Paweł Sikora (trener Arki): Nie chcę oceniać pracy sędziego. Jeżeli odgwizdał karnego, to widocznie słusznie. Mocno musieliśmy wyszarpać te bardzo cenne trzy punkty, bo Sandecja przeszła dużą metamorfozę. Teraz jest to całkiem inny zespół, bardzo dobrze przygotowany fizycznie i z pomysłem na grę. W drugiej połowie mimo gry w dziesięciu, zdominowali nas. Usprawiedliwieniem dla mojego zespołu jest różnica temperatur. Gdy wyjeżdżaliśmy z Gdyni, było pięć stopni, a tu 25, przez co nie mogliśmy w drugiej części odpalić. Jestem przekonany, że Sandecja jeszcze w tej rundzie sporo namiesza.
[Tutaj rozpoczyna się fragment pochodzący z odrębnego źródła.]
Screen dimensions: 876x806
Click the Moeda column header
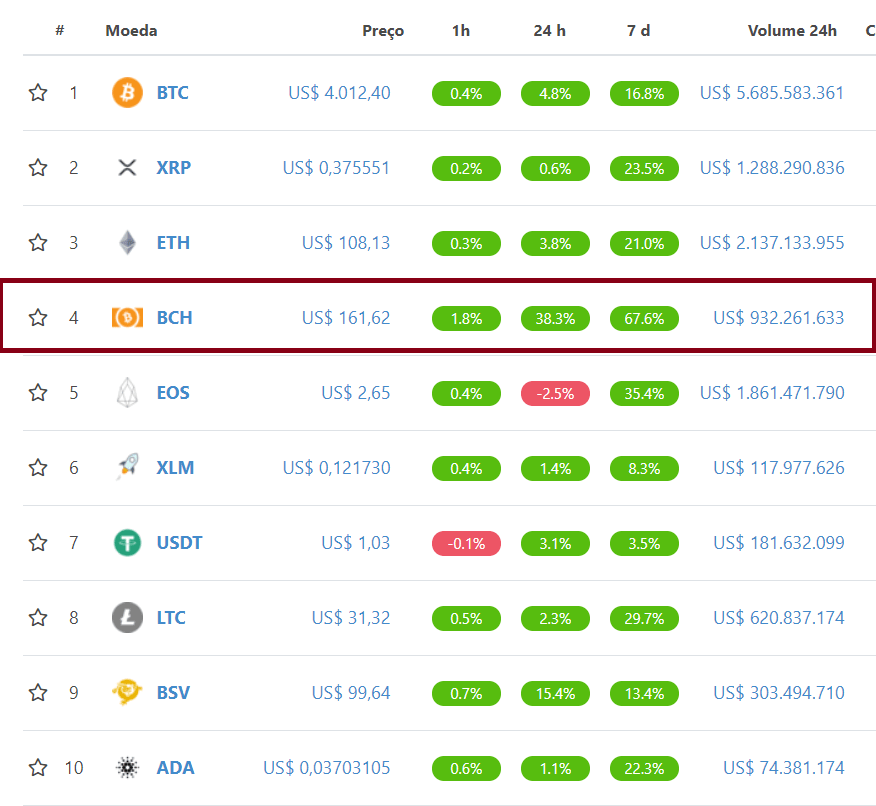point(131,30)
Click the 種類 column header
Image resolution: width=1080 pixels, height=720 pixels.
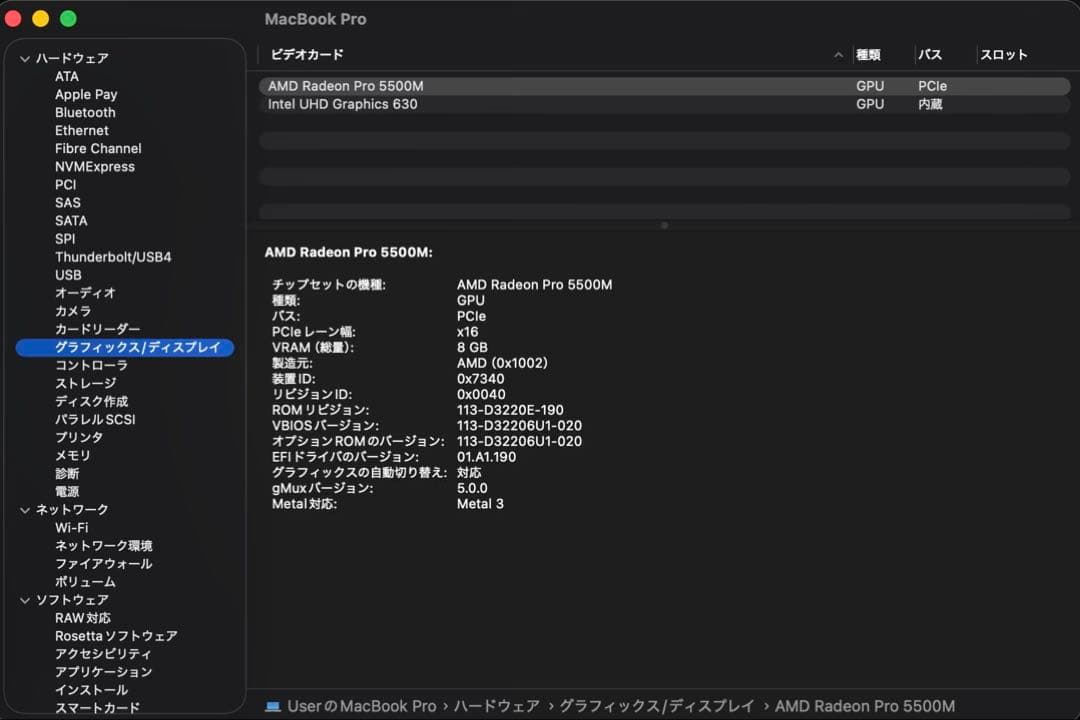(x=868, y=55)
Mirosław Hajdo (trener Sandecji): Nie chcę polemizować z decyzją sędziego o wyrzuceniu Marcina Makucha z boiska, bo to i tak nic już nie zmieni. Przy stracie drugiej bramki zdarzyły się nam błędy. Raz, że straciliśmy piłkę w środku pola, a dwa spóźnił się Adam Mójta i nieupilnowany zawodnik Arki strzelił gola. Jestem bardzo zadowolony, że mogę prowadzić tych chłopaków, bo tworzy się fajny zespół i dobrze by było, żeby nikt tego nie zepsuł. W przyszłym sezonie będziemy bardziej doświadczoną drużyną.